About

Photography has been a constant companion through much of my adult life.

After graduating from the University of Vermont with a degree in Psychology, I spent several years living and working in ski towns before moving to London in 1998. What was intended to be a one-year adventure became an eight-year chapter. During that time I built a career as a software developer, but it was travel that truly captured my imagination.

My interest in photography grew naturally from those travels. What began as a way to document places soon became a way of seeing them. The camera encouraged me to slow down, pay attention, and notice details that might otherwise have passed unnoticed. Over time, photography transformed ordinary journeys into a search for light, color, atmosphere, and moments of human connection.

Today I live in New Jersey with my family and continue to travel whenever I can. Photography is no longer something I pursue with the same intensity as I did in my twenties and thirties, but it remains an important part of how I experience the world. Whether I'm exploring a distant country, wandering a city street, skiing in the mountains, or simply walking close to home, I still find myself looking for those fleeting moments when light, subject, and timing come together.

I've always been drawn to photographers such as Henri Cartier-Bresson, Steve McCurry, and Charlie Waite — artists who combine patience, observation, and storytelling. Their work reinforced a lesson I've come to appreciate more with age: great photographs are rarely about perfect technique. They're about seeing.
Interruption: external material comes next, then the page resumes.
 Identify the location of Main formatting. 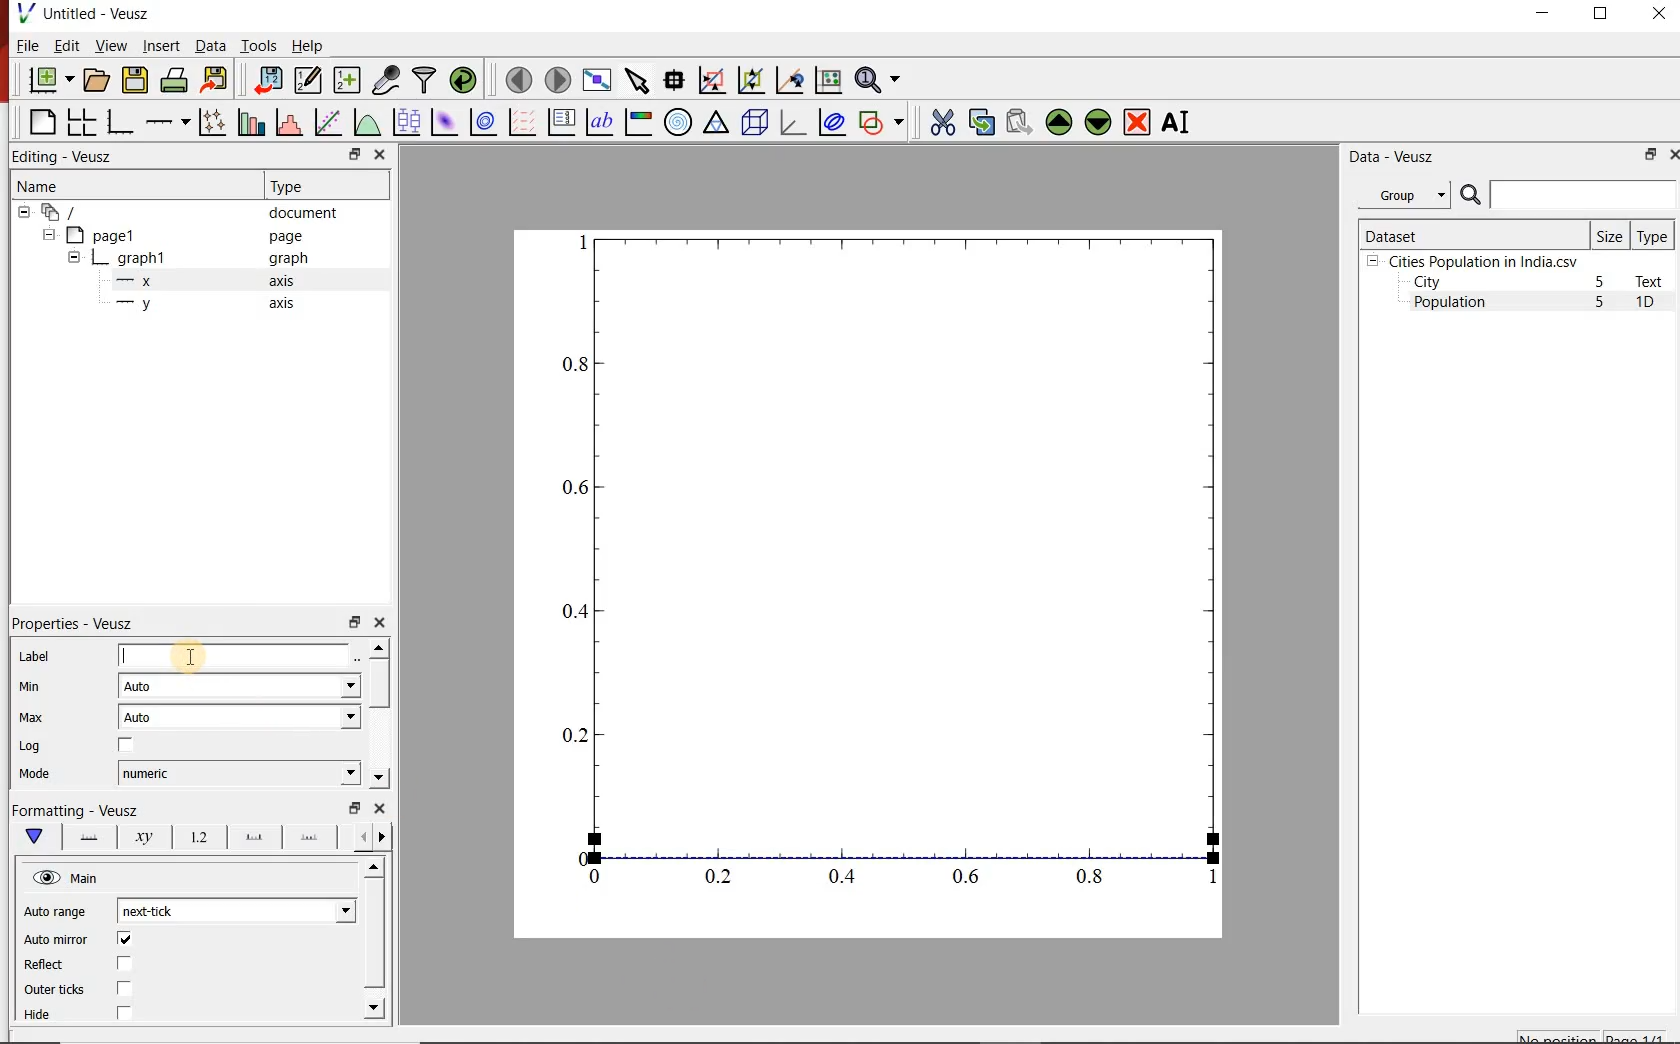
(38, 837).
Photography has taught me to find beauty in unlikely places. It has made me more observant, more patient, and more present. The images in these galleries span more than two decades of travel and exploration. They were never created for clients or commercial purposes, but simply for the enjoyment of the craft and the memories each photograph preserves.

I hope you enjoy them.

Equipment & film

Cameras: Nikon D7100, D90, D80, and F80. Lenses: several Nikon lenses and a Tokina wide-angle. Film: mostly Fuji Provia 100F, Velvia 100, and Kodak E100VS.

From slide to screen

The 35mm slides were scanned on a Nikon Coolscan V (older scans on a Minolta 5400), with film profiled using IT8 targets and the monitor profiled with a GretagMacbeth i1 — then finished in Photoshop to match the original transparency as closely as I could.